Problem statement:
Edit the records below by replacing every "icon" with "button" and keeping everything else unchanged. Leave the pictures out of your output.

* start *

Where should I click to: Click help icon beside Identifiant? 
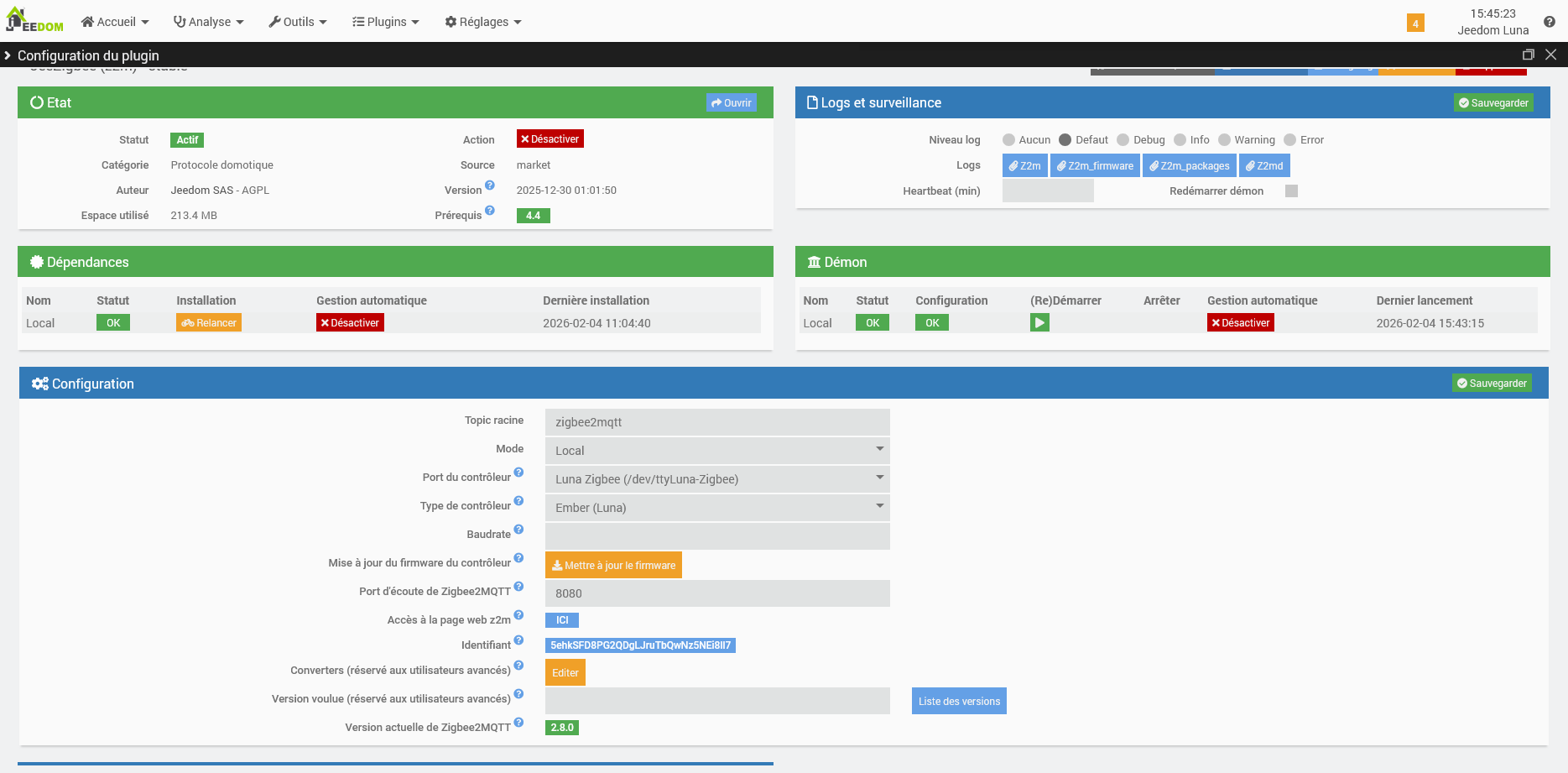click(x=518, y=641)
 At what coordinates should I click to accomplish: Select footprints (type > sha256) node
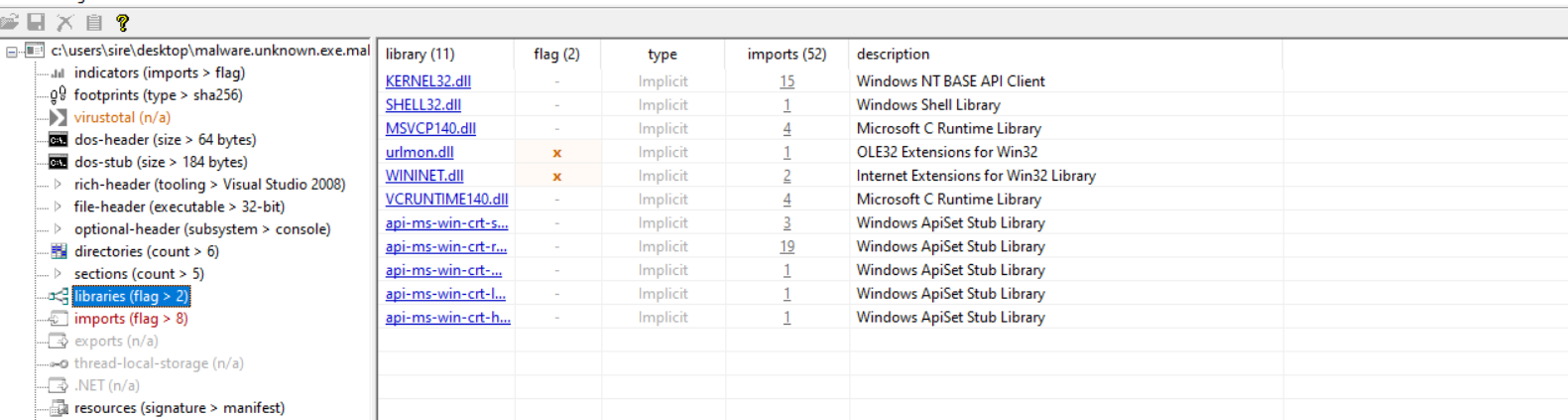pyautogui.click(x=158, y=95)
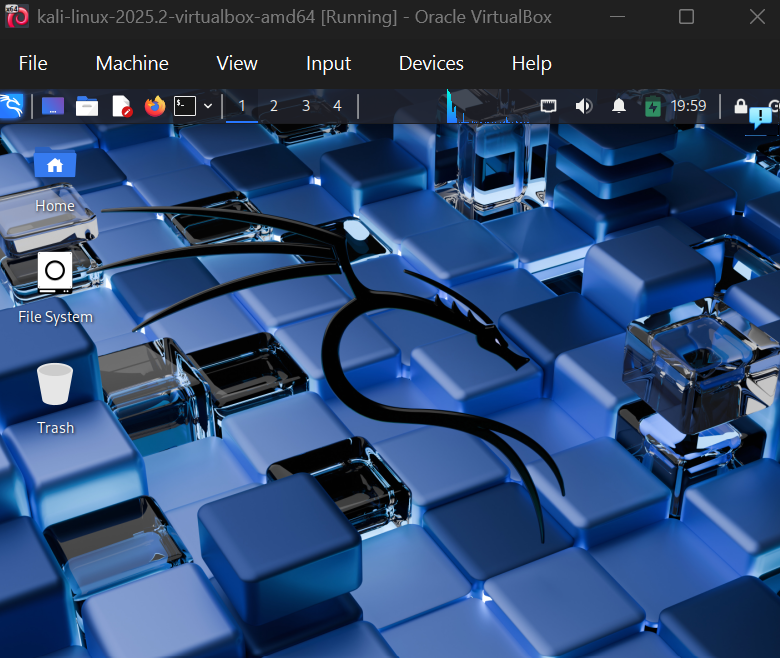Switch to workspace 3
This screenshot has height=658, width=780.
pyautogui.click(x=306, y=106)
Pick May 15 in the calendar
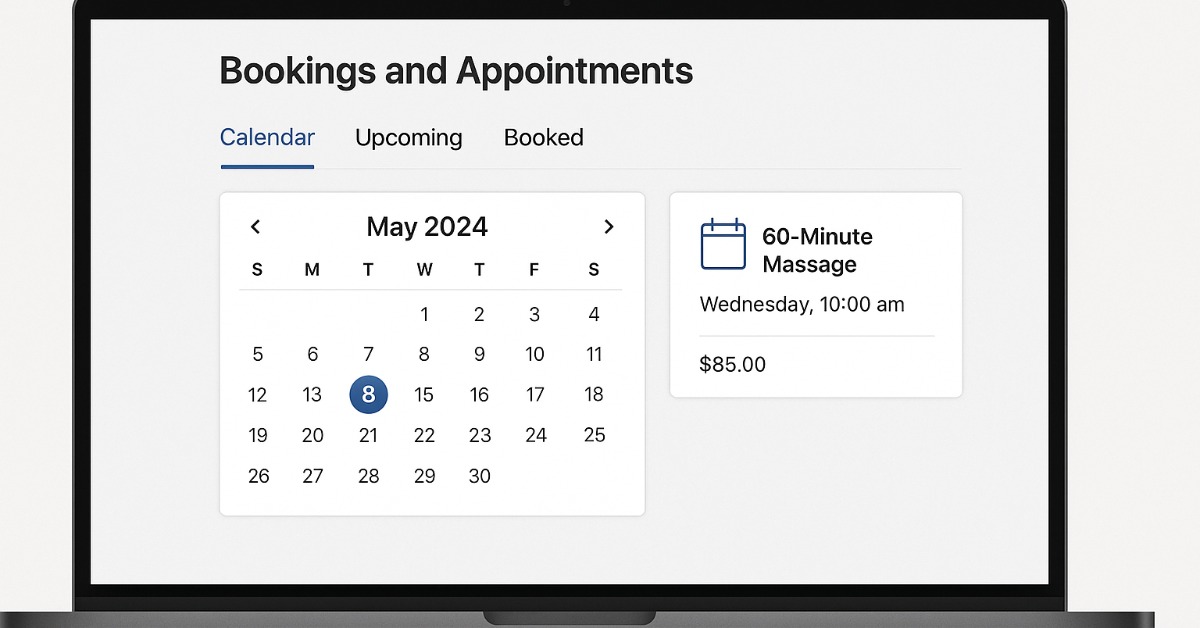The image size is (1200, 628). tap(424, 395)
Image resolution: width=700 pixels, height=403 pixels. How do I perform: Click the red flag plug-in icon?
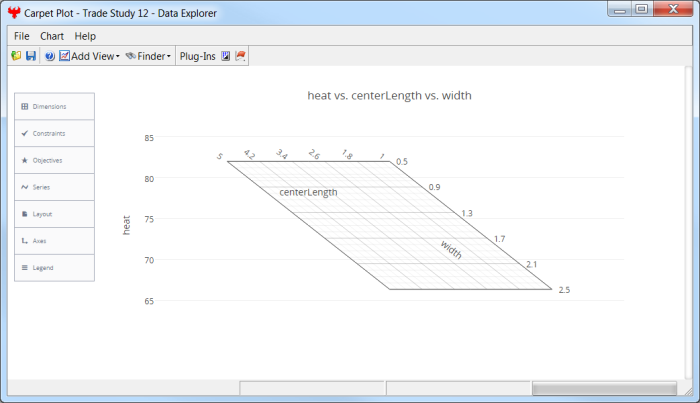tap(241, 56)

* end *

Answer to the problem:
Where should I click to: Click help button beside Identifiant? 
click(x=518, y=641)
 At what coordinates should I click to accomplish: Select footprints (type > sha256) node
pyautogui.click(x=158, y=95)
Switch to workspace 3
This screenshot has height=658, width=780.
pyautogui.click(x=306, y=106)
Pick May 15 in the calendar
The image size is (1200, 628). tap(424, 395)
Image resolution: width=700 pixels, height=403 pixels. How do I perform: Click the red flag plug-in button?
tap(241, 56)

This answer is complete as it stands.